In the instant proceeding, Defendant alleges that the Consent Order demonstrates a contractual intent to secure the child support obligation with a lien against the lottery proceeds. The Consent Order specifically addresses the lottery winnings and awards Defendant half of the proceeds as part of a division of marital property.4 Although the Consent Order requires Debtor to pay child support payments to Defendant, it does not expressly grant a lien or security interest to secure those payments. A thorough examination of the Consent Order reveals that the document was not intended to grant Defendant a lien on the lottery proceeds to secure her right to future child support payments.

Accordingly, the Court must now examine the second ground that supports granting an equitable lien in Florida.
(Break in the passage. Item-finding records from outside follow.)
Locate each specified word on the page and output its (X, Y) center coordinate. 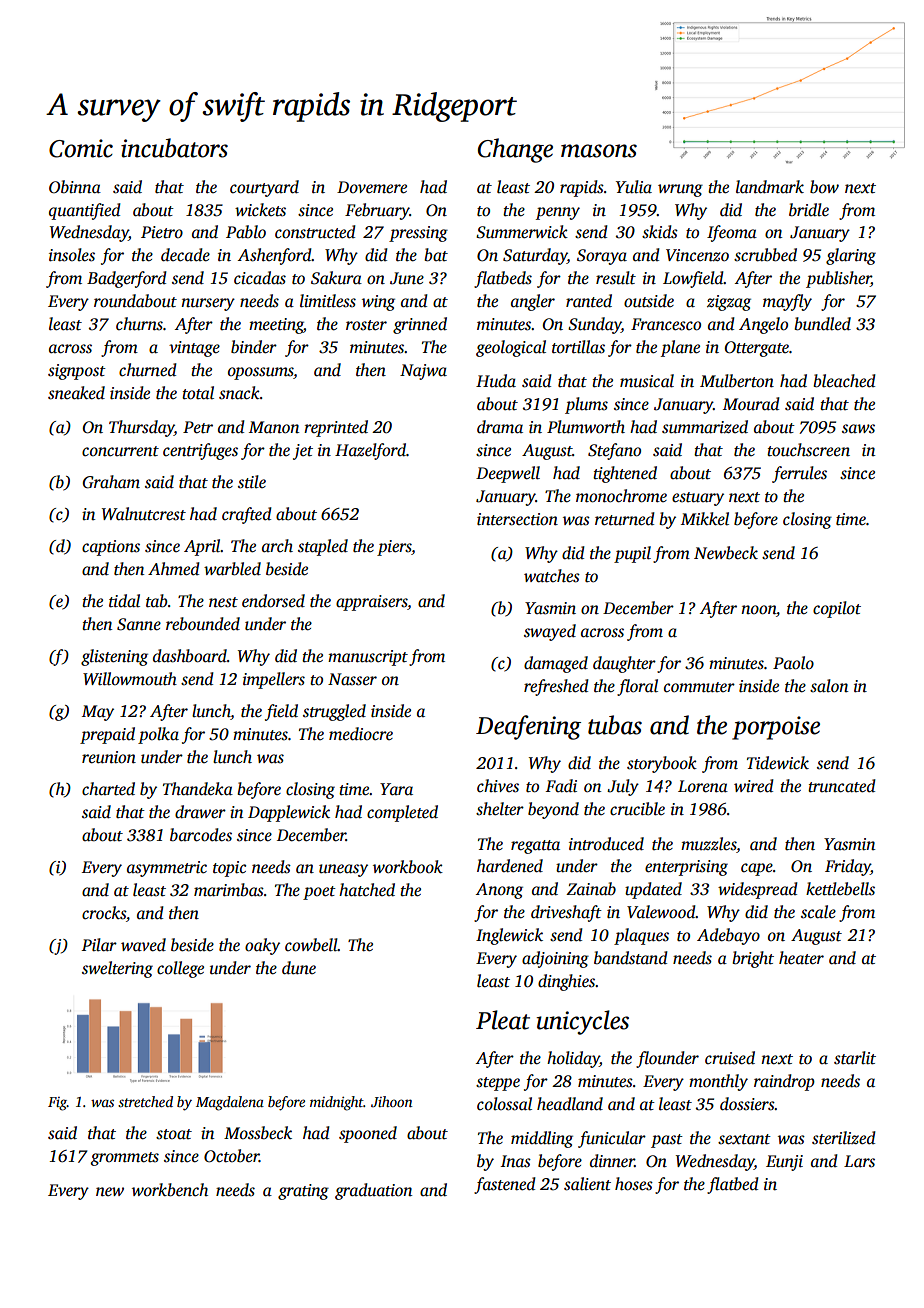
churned (147, 370)
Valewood (661, 912)
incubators (174, 148)
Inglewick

The Plaintiff points out that the bankruptcy court in Diamond stated that "the imposition of an equitable lien based upon general considerations of right or justice requires some equitable basis supporting a court's equitable jurisdiction such as fraud, mutual mistake, estoppel or reprehensible conduct." 196 B.R. at 639 (citations omitted). The Court notes that the court in Diamond was dealing with the imposition of an equitable lien on homestead real property, while in the present case, the Court is faced with the issue of whether an equitable lien should be imposed upon a specified source of money. 196 B.R. at 639. See Fidelity Serv. Co. v. Grocki (In re Grocki), 147 B.R. 274, 278 (Bankr. S.D.Fla.1992) (noting, when equitable lien sought against homestead real property, fraudulent or egregious act on part of homestead beneficiary must be proven); Meltzer v. Mantovani (In re Meltzer), 171 B.R. 166, 168-69 (Bankr.S.D.Fla.1994) (same); see also Rinker Materials Corp. v. Palmer First Nat'l Bank & Trust Co., 361 So.2d 156 (Fla.1978) (holding equitable estoppel suit involving real property must be supported by proof of fraud, misrepresentation, or other affirmative deception); but see North Am. Airlines, Inc. v. McCracken (Matter of Jet Executive Int'l, Inc.), 27 B.R. 61, 63 (Bankr.S.D.Fla.1983) (implying clear showing of fraud or misrepresentation needed to establish equitable lien against personal property).